There, after ascertaining that the tests indeed were negative for the presence of semen, the judge repeatedly asked defense counsel why he "didn't . . . subpoena someone" because such a test result "is very important evidence." Defense counsel explained that he "thought there would be a stipulation." The court then stated to defense counsel: "I have very grave difficulty understanding . . . why you have not brought a witness in here *150 if there was testing done and if it was negative." The court then called a recess and directed defense counsel to call the crime lab to determine whether a representative could come to court.
After reconvening, the assistant district attorney informed the court outside the presence of the jury that she and defense counsel had spoken by telephone to a Mr.

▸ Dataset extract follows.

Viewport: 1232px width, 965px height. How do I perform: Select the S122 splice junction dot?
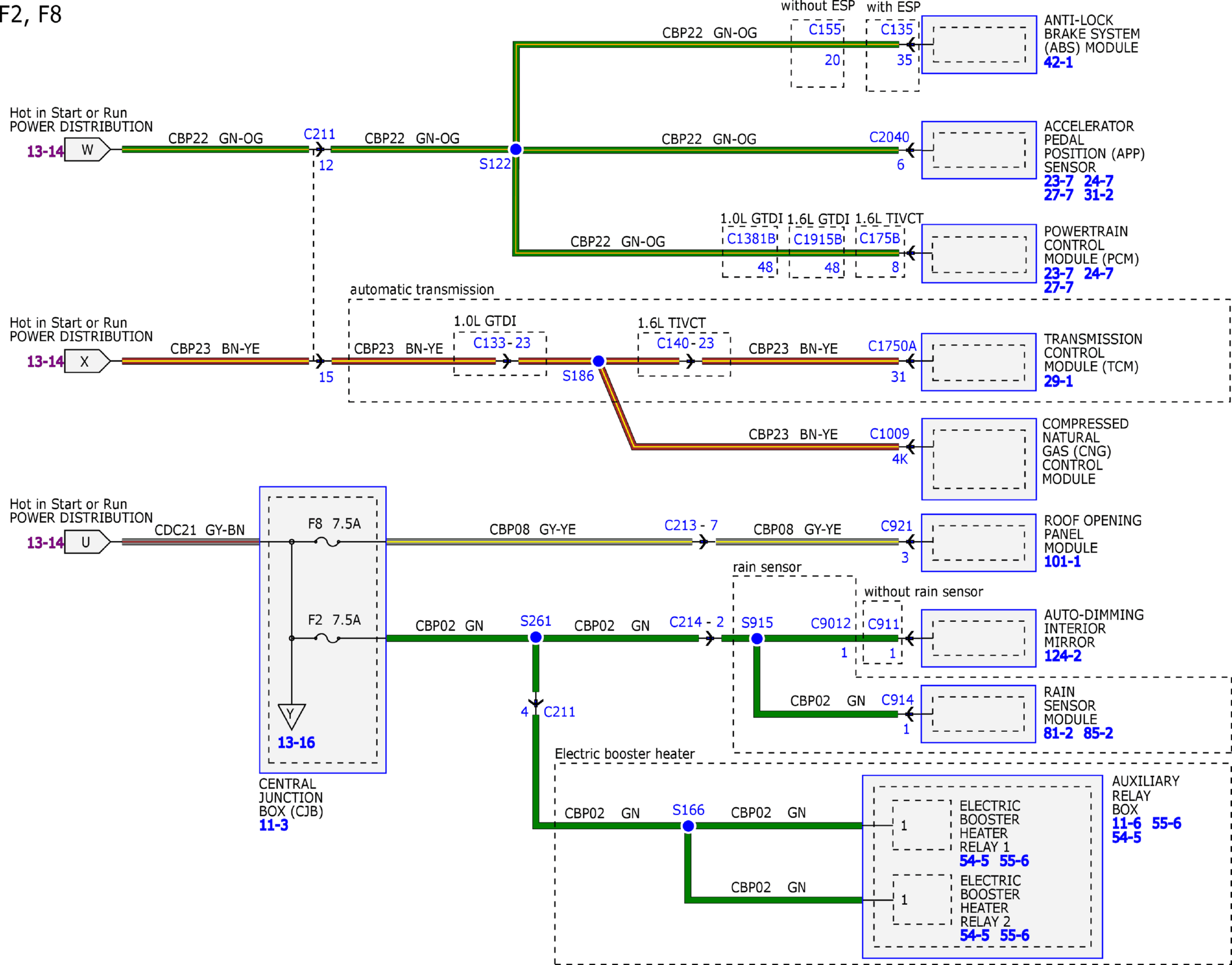coord(516,150)
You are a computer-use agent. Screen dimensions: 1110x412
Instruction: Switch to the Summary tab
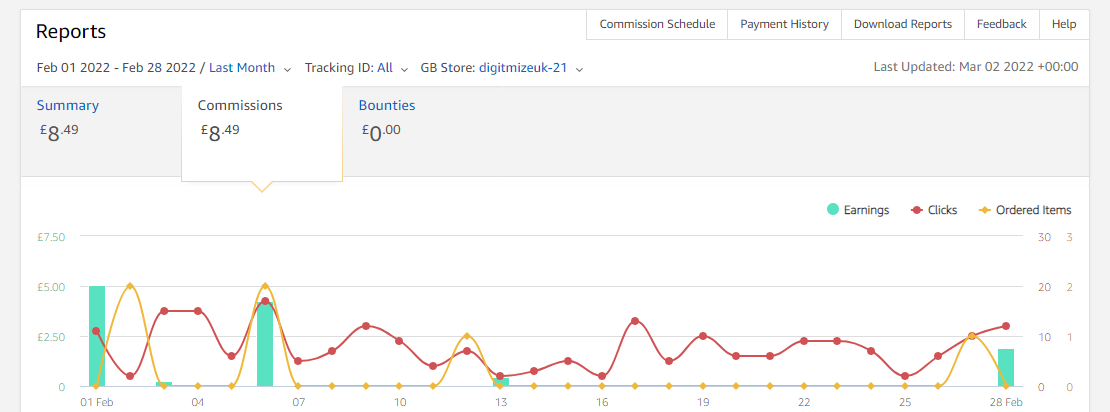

Wytucki at the crime lab. Wytucki, the employee who conducted the tests, stated that he would have testified that the results were negative, but that semen nonetheless could have been present in low amounts. He indicated that condom use, improper collection of the sample, or postcoital physical activity of Natasha also could account for a negative reading. Counsel for the state and the defense then agreed to stipulate that the results were "inconclusive."
Defense counsel then indicated that his decision not to call a crime lab witness was based on trial strategy. He stated that testimony by the crime lab employee might confuse the jury:
[P]art of my strategy decision here is that I want the jury to know that there were tests conducted and that the results were inconclusive. I think by bringing Mr. Wytucki down, we would have a considerable amount of testimony as to why or why not there was nothing found. And I think from a strategy standpoint that may lead the jury astray from what I think is a very crucial issue of credibility in this case. Really this is a no physical evidence case and it comes down to credibility. And I think by just informing the jury of the tests and the inconclusive results should suffice.

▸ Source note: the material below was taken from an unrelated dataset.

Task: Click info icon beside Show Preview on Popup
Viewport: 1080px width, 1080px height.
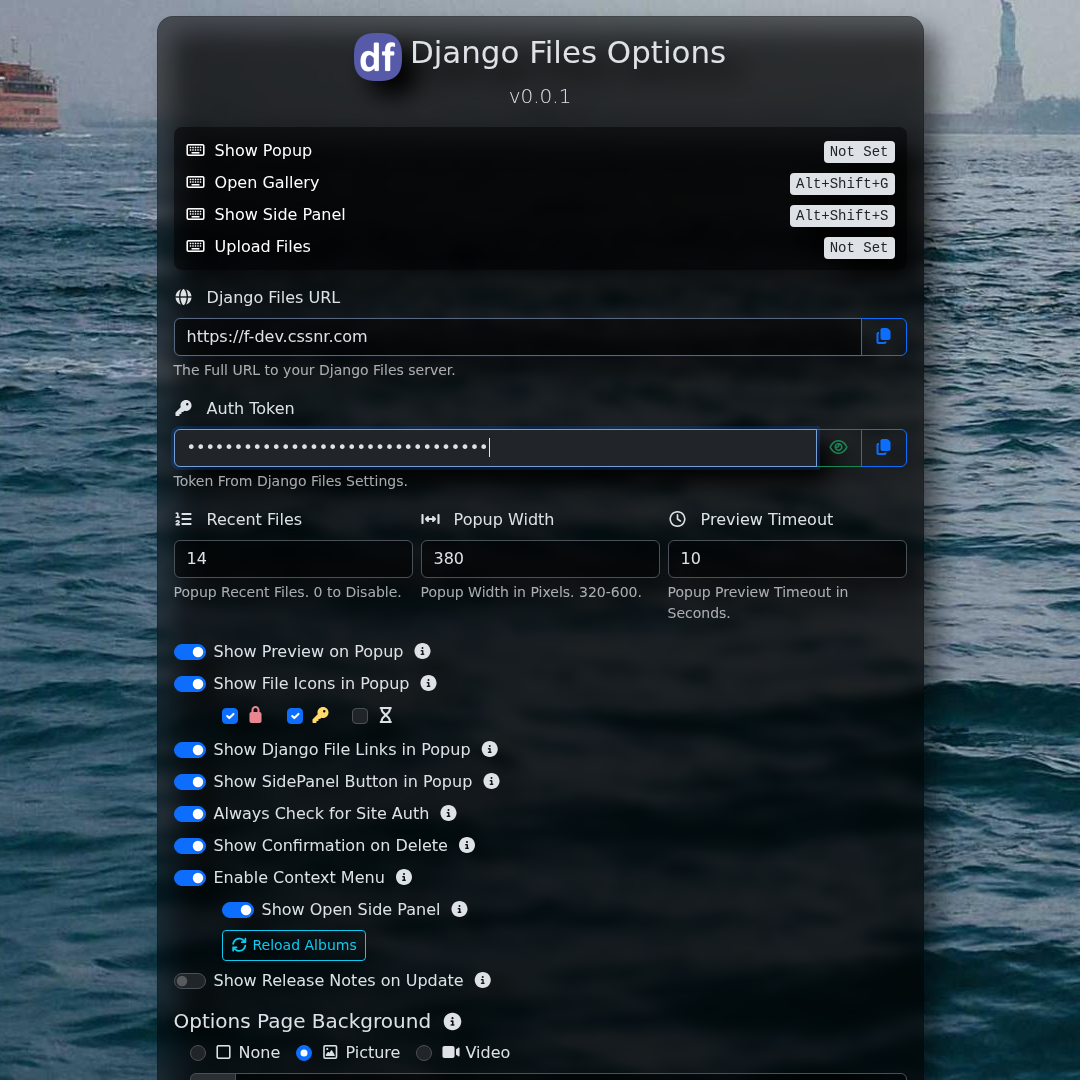Action: (x=423, y=651)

The court then questioned Glass as to his understanding of the events. Glass first stated that he disagreed with defense counsel's strategy, but later he accepted it. Trial resumed before the jury and the stipulation *151 was presented to it. The jury returned a guilty verdict.

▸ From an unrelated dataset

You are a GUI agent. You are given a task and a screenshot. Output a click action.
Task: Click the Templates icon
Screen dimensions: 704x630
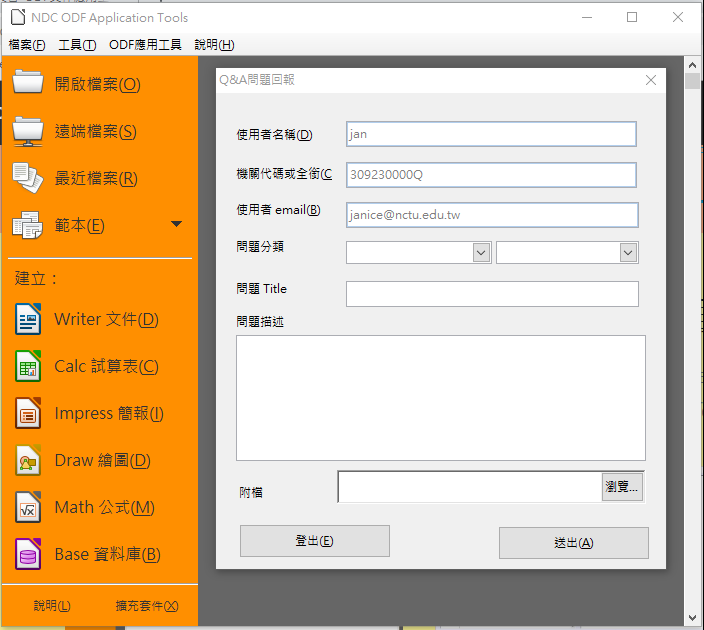pyautogui.click(x=27, y=225)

Glass filed a motion for postconviction relief. Among other challenges to his conviction, he claimed he had received ineffective assistance of counsel based on defense counsel's failure to call "vital" defense witnesses. The trial court determined that by failing to have Wytucki testify as to the negative results of the test, defense counsel rendered prejudicially ineffective assistance, thus entitling Glass to a new trial. The state appeals.
[1, 2]
To prevail on a claim that defense counsel's assistance was so defective as to require reversal of a conviction, a convicted defendant must show both that the attorney's performance was deficient and that the deficient performance prejudiced the defense. State v. Pitsch, 124 Wis. 2d 628, 633, 369 N.W.2d 711, 714 (1985) (citing Strickland v. Washington, 466 U.S. 668, 687 (1984)). Both components are mixed questions of law and fact. Id. at 633-34, 369 N.W.2d at 714. We will not upset a trial court's underlying findings as to what happened unless they are clearly erroneous. Id. at 634, 369 N.W.2d at 714. Whether counsel's performance was deficient and prejudicial, however, are questions of law which we review without deference to the trial court's determinations. Id. at 634, 369 N.W.2d at 715.
[3]
To establish deficient performance, the complaining defendant must show that trial counsel's representation fell below objective standards of reasonableness. Id. at 636, 369 N.W.2d at 716. The complaining defendant's burden is a heavy one because judicial scrutiny of counsel's performance is highly deferential. See id. at 637, 369 N.W.2d at 716. We indulge in a strong presumption *152 that counsel rendered adequate assistance and made all significant decisions in the exercise of reasonable professional judgment. Id. We nonetheless conclude that Glass has adequately established that the representation he received at trial was substandard.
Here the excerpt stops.